### Material for this task
--- --- ---

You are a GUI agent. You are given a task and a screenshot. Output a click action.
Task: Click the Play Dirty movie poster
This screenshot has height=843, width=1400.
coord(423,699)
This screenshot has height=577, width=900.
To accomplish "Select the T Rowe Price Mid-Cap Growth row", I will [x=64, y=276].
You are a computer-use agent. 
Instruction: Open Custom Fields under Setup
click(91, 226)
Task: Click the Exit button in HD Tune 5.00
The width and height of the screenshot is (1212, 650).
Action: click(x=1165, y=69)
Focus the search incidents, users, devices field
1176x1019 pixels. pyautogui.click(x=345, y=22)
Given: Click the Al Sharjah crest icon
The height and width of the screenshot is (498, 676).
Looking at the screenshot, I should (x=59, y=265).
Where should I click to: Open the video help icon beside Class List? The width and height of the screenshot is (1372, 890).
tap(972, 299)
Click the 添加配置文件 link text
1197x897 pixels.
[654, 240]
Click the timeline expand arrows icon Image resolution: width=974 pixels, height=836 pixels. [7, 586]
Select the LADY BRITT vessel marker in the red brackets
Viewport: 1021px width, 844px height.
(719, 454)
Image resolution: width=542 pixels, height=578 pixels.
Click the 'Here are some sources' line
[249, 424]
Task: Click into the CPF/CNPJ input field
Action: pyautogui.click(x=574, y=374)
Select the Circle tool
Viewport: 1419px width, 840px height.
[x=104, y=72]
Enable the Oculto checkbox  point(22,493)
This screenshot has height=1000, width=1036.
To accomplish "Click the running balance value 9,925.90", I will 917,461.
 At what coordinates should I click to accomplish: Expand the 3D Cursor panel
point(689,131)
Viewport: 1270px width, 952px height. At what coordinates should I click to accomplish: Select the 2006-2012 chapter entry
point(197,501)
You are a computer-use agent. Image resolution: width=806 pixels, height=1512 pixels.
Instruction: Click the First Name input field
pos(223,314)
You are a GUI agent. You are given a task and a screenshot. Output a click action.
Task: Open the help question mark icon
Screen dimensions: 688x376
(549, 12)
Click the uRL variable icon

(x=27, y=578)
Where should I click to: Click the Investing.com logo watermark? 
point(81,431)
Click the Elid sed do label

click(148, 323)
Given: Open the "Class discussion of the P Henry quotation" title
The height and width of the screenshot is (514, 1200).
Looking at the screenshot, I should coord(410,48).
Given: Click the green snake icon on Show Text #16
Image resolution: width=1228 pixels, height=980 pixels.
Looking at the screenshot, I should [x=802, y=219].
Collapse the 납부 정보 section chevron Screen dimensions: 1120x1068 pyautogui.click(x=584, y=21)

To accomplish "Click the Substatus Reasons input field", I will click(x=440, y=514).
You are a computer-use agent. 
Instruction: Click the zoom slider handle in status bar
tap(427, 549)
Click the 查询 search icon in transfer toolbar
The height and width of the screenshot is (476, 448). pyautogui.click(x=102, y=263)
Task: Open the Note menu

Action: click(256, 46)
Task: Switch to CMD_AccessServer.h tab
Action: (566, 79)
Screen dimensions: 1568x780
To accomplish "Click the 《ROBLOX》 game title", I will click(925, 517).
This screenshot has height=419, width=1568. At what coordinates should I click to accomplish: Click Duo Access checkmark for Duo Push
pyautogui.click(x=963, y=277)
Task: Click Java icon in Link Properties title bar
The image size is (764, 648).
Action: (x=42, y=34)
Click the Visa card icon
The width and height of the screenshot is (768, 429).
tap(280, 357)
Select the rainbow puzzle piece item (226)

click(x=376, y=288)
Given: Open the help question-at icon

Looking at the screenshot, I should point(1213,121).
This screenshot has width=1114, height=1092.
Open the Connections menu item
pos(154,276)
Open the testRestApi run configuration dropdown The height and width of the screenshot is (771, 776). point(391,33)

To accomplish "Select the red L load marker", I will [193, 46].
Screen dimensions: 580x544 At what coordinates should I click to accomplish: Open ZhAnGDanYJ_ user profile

--- --- ---

### Problem details
What you return must be an exact retyping of the lines above starting at the line with "Where should I click to: Click" and ending at the line with "Collapse the 납부", and nothing besides.

### Exercise answer
Where should I click to: Click the Investing.com logo watermark? 
point(81,431)
Click the Elid sed do label

click(148, 323)
Given: Open the "Class discussion of the P Henry quotation" title
The height and width of the screenshot is (514, 1200).
Looking at the screenshot, I should coord(410,48).
Given: Click the green snake icon on Show Text #16
Image resolution: width=1228 pixels, height=980 pixels.
Looking at the screenshot, I should [x=802, y=219].
Collapse the 납부 정보 section chevron Screen dimensions: 1120x1068 pyautogui.click(x=584, y=21)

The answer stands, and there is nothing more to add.